-------- RECORDS SUPPLIED

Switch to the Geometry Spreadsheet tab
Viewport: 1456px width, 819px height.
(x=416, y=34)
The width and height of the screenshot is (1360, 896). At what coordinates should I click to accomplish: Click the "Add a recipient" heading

----------------
-------- RECORDS SUPPLIED

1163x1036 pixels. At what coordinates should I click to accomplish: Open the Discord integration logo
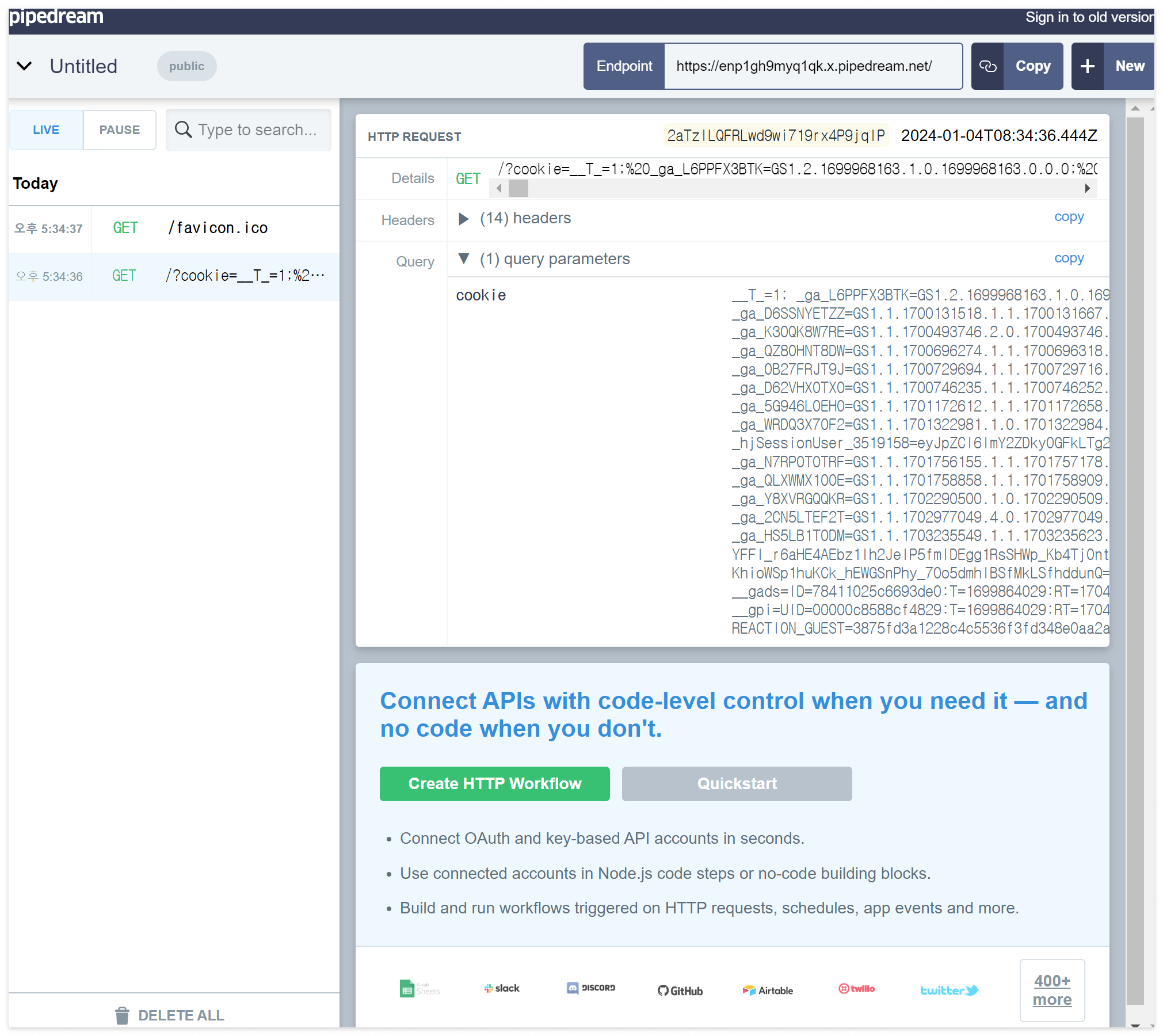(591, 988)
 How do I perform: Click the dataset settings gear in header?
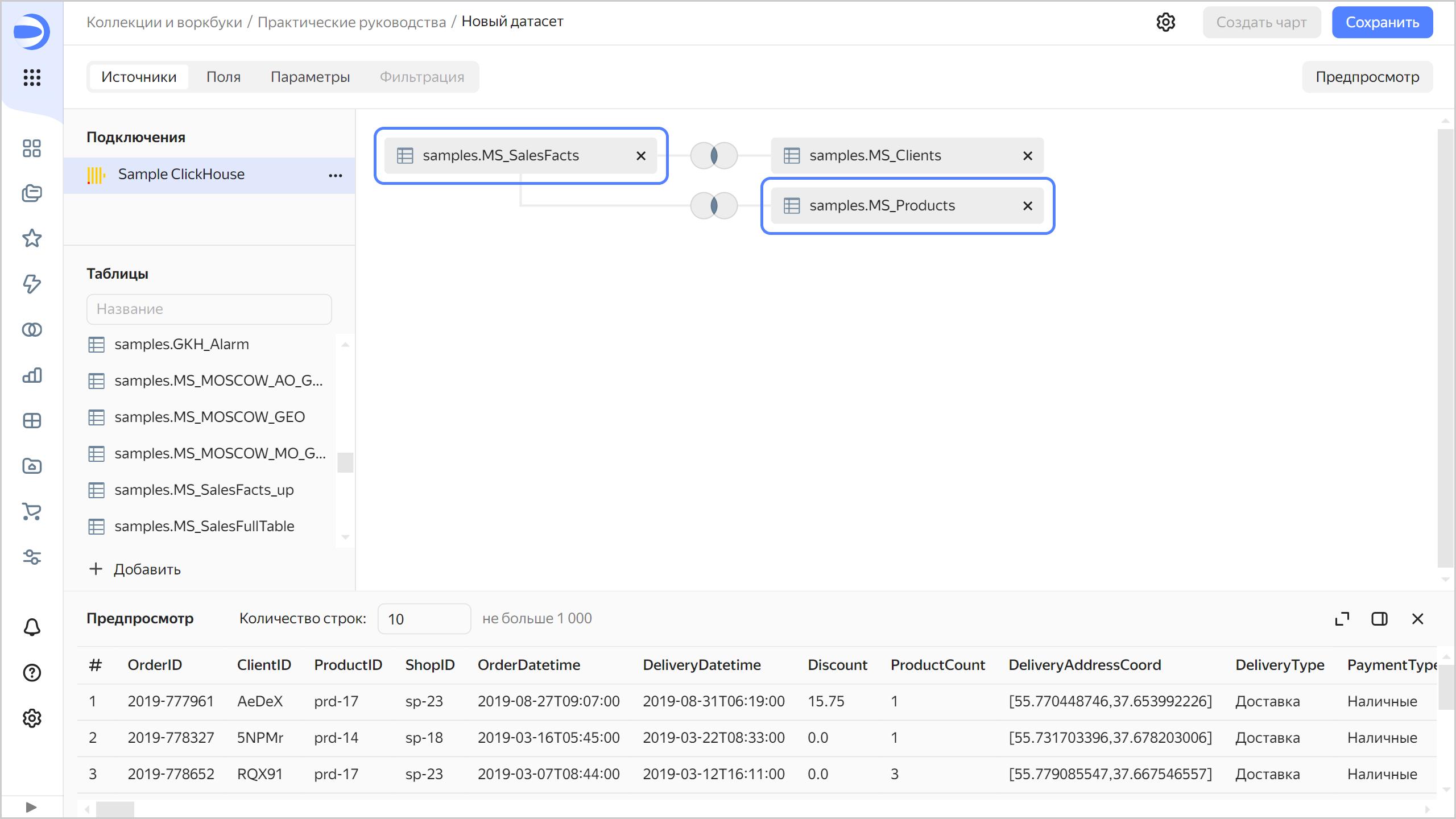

----------------

Could you transcribe exactly the entries above, but only the lines from the one with "1163x1036 pixels. At" through the one with "How do I perform: Click", and without pictures?

1163x1036 pixels. At what coordinates should I click to accomplish: Open the Discord integration logo
(591, 988)
 How do I perform: Click the dataset settings gear in header?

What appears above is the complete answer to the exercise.